19. Hukuk Dairesi 2017/4445 E. , 2018/5793 K.
"İçtihat Metni"MAHKEMESİ :Ticaret Mahkemesi
Taraflar arasındaki itirazın iptali davasının yapılan yargılaması sonunda ilamda yazılı nedenlerden dolayı davanın kabulüne yönelik olarak verilen hükmün süresi içinde taraf vekillerince temyiz edilmesi üzerine dosya incelendi, gereği konuşulup düşünüldü.
- KARAR -
Davacı vekili, davacı şirketin, siparişler doğrultusunda davalı tarafından talep edilen ürünleri davalıya tedarik ettiğini, fakat davalı şirketin müvekkiline ödemesi gereken 14.679,79.-TL yi ödemediğini, ... 17. İcra Müdürlüğünün 2013/13320 Esas sayılı takip dosyasıyla icra takibi başlatıldığını ,davalı borçlunun 20.10.2013 tarihinde takibe itiraz ettiğini, itirazın iptaline, takibin devamına, asıl alacağın %20"sinden az olmamak kaydıyla icra inkar tazminatına hükmedilmesine karar verilmesini talep ve dava etmiştir.
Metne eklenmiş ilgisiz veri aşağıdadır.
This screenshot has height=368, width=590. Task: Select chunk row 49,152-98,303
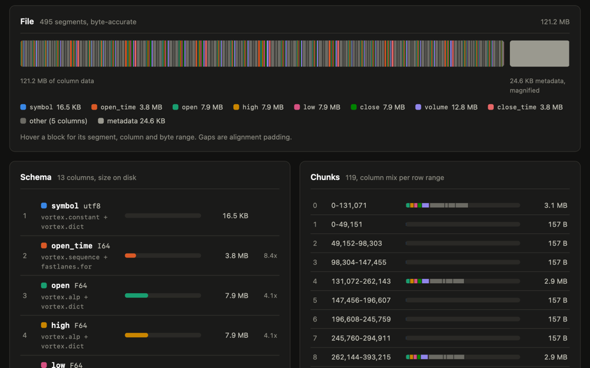(440, 243)
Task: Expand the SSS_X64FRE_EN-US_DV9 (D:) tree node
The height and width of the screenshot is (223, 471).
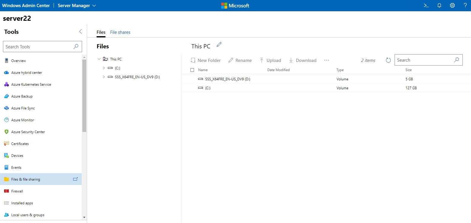Action: point(104,77)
Davalı vekili, davalı şirketin davacı şirkete karşı muaccel olup da ödenmemiş bu miktarda borcu bulunmadığını, bir an için davacı şirketin alacaklı olduğu kabul edilse dahi, davacı şirketin anlaşmalara aykırı davranarak müvekkili şirketi zarara uğrattığını, davacı şirketin sözleşmelerden kaynaklanan borçlarını uygun şekilde ifa etmediğini ve hatta sözleşmelere aykırı davranarak müvekkili şirketi büyük zarara uğrattığını, öncelikle müvekkili şirketin maruz kaldığı zararın karşılanması gerektiğini beyan ederek davanın reddine karar verilmesini talep etmiştir.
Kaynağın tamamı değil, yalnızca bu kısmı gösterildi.